Four-loop Anomalous Dimensions of Scalar-QED Theory from Operator Product Expansion

TL;DR

This paper computes the four-loop anomalous dimensions of the fixed-charge operator in scalar-QED using the Operator Product Expansion, extending previous three-loop results and validating the OPE algorithm's effectiveness.

Contribution

It introduces a four-loop calculation of operator anomalous dimensions in scalar-QED and proposes a new graph decomposition method for loop integrand construction.

Findings

Four-loop anomalous dimension of $\,\phi^Q$ operator computed.

Validation of the OPE algorithm for higher-loop renormalization.

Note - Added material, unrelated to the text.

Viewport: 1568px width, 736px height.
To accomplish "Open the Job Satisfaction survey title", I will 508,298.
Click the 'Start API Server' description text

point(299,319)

New graph decomposition technique for integrand derivation.

Abstract

We apply the Operator Product Expansion (OPE) algorithm to the renormalization of scalar-QED theory, with a specific focus on the fixed-charge operator $\phi^Q$. Within the OPE framework, the anomalous dimension of the $\phi^Q$ operator is perturbatively computed to four-loop order in the modified minimal subtraction scheme, extending beyond the previously available three-loop result. The beta functions, as well as the mass and field anomalous dimensions, are also computed at this order. An alternative loop-integrand construction method is proposed, based on graph decomposition and skeleton expansion techniques, for deriving the integrands of one-Particle-Irreducible correlation functions. This work represents the first non-trivial validation of the OPE algorithm for higher-loop renormalization beyond pure scalar theories. The present successful computations further confirm the efficiency and versatility of the OPE algorithm in renormalization analysis.